News Release

Chemical scissors may fine-tune nerve cell migration

Peer-Reviewed Publication

Howard Hughes Medical Institute

August 25, 2000 -- Experiments with cultured neurons have hinted that nerve cells may actually use a chemical scissors to snip off a portion of an axon guidance receptor in order to ensure proper navigation in the central and peripheral nervous system.

The research provides another tantalizing hint of how axons -- the growing tips of neurons -- make decisions about where to migrate in order to wire up the developing nervous system. "We've known for several years that neurons have to change their preferences as they move along," said Howard Hughes Medical Institute (HHMI) investigator Marc Tessier-Lavigne. "As neurons grow, they extend their axon first to an intermediate target that they find attractive. But once there, they must lose the attractive response, or they would stay there forever. What once was attractive must now become neutral, or even repulsive."
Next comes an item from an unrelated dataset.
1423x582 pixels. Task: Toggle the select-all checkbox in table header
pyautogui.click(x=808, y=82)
In the experiments, which were reported in the August 25, 2000, issue of the journal Science, Tessier-Lavigne and University of California, San Francisco colleague Michael J. Galko showed that cultured neurons alter their migration toward an attractive signal by selectively clipping off a portion of a receptor that protrudes from the axon's surface. In this case, the attractive signal is provided by the protein, netrin-1, and the clipped receptor is the protein, DCC, a netrin receptor. Netrins are proteins that have been shown to attract axons.

If further experiments support this new model of axon guidance, the discovery may stand as a third mechanism by which axons can control their progress in the developing nervous system. Tessier-Lavigne and others had demonstrated that axons can alter their progress by increasing or decreasing the number of netrin receptors on their surfaces and by modulating internal signaling when a netrin receptor is activated.
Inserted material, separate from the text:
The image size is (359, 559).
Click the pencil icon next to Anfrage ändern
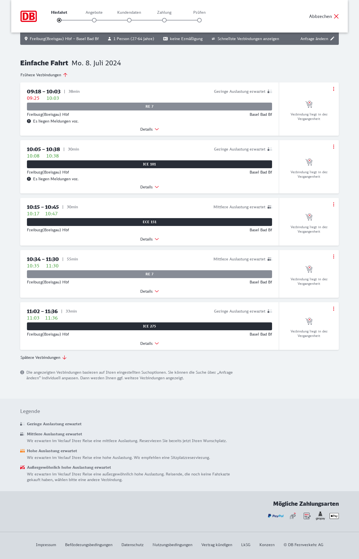[332, 39]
Tessier-Lavigne described his group's in vitro studies of netrin-1 receptor cleavage as a proof-of-principle experiment. "We have shown that this type of control mechanism can operate in vitro," he said. "Now we must find out whether it operates in the living organism."

The scientists' experiments began as an attempt to isolate a brain protein that enhanced the sensitivity of axons to netrins. As they started their search for the NSA (netrin-synergizing activity) protein, Tessier-Lavigne and Galko had a hunch that NSA might be a protein that functions to inhibit a metalloprotease, an enzyme that snips apart other proteins. They based this hunch on biochemical studies that suggested, but did not prove, that NSA would be a metalloprotease inhibitor. They were intrigued by the possible involvement of a metalloprotease because Drosophila studies by HHMI investigators Corey Goodman and Gerald Rubin (who is now HHMI vice president for biomedical research) showed that a mutation in a fruit fly metalloprotease gene called kuzbanian stalled the growth of axons.

"While we couldn't fully pin down the identity of NSA, we reasoned that we should test the effects of chemical inhibitors of metalloproteases on netrin sensitivity," Tessier-Lavigne said. "Lo and behold, we found that two chemically distinct inhibitors of metalloproteases could, indeed, potentiate netrin activity."

In an attempt to pinpoint exactly how metalloprotease inhibitors could increase netrin activity, Tessier-Lavigne and Galko looked at the effects the inhibitors had on DCC, the netrin receptor. "It was known that many surface receptors are cleaved by metalloproteases," said Tessier-Lavigne. "We thought that if, by chance, DCC was cleaved, then maybe that cleavage would be arrested by a metalloprotease inhibitor, and maybe that would make the cell more responsive to netrin."

Indeed, the researchers' analyses of cultured neurons provided two interesting results. "First, we showed that DCC is normally cleaved and shed from cell surfaces," said Tessier-Lavigne. "Second, we found that the metalloprotease inhibitors did block this cleavage." The scientists also demonstrated that two inhibitors that mimicked the action of NSA specifically blocked netrin-receptor cleavage in vitro, while a third inhibitor that was unlike NSA did not show the same effect.

"There is still one loose end," says Tessier-Lavigne. "We would expect NSA to behave as an inhibitor of DCC cleavage, but in fact it doesn't. It seems to produce its effect by doing something else, perhaps blocking the cleavage of another protein involved in the netrin receptor system."